ADP Says U.S. Companies Decreased Payrolls by 371,000

Companies in the U.S. cut fewer jobs in July as the worst recession since the Great Depression eased, a private report based on payroll data showed today.

The estimated 371,000 drop, higher than economists forecast, followed a revised 463,000 drop the prior month, figures from ADP Employer Services showed today.

Stabilization in housing and manufacturing and help from the federal stimulus effort will usher economic growth this quarter, economists say. Consumer spending, which accounts for 70 percent of the economy, may be slow to gain speed as home prices fall, wages stagnate and unemployment climbs.

“We have seen the worst, but there is still more pain ahead,” said David Semmens, an economist at Standard Chartered Bank in New York. “Consumer spending will remain weak, especially as we head towards double-digit figures in unemployment.”

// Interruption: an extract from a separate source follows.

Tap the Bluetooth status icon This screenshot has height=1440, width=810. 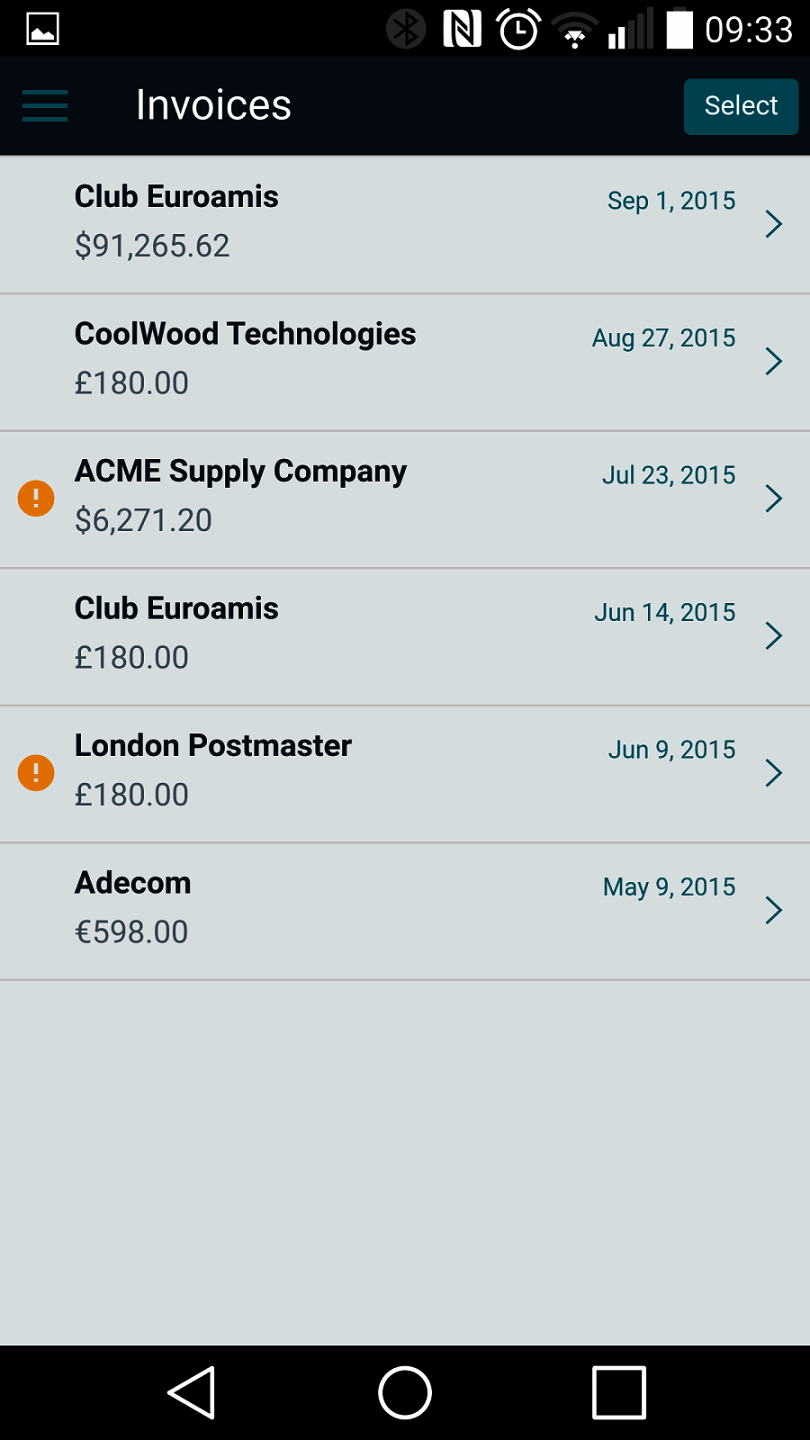tap(406, 29)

Stock-index futures dropped after the report and Treasury securities held earlier losses. The contract on the Standard & Poor’s 500 index was down 0.3 percent to 1,001.9 at 8:34 a.m. in New York. The yield on the benchmark 10-year note climbed to 3.74 percent from 3.69 percent late yesterday.

The Labor Department’s payrolls report, due in two days, may show employers cut another 328,000 jobs in July and unemployment jumped to 9.6 percent, according to the median forecast in a Bloomberg News survey.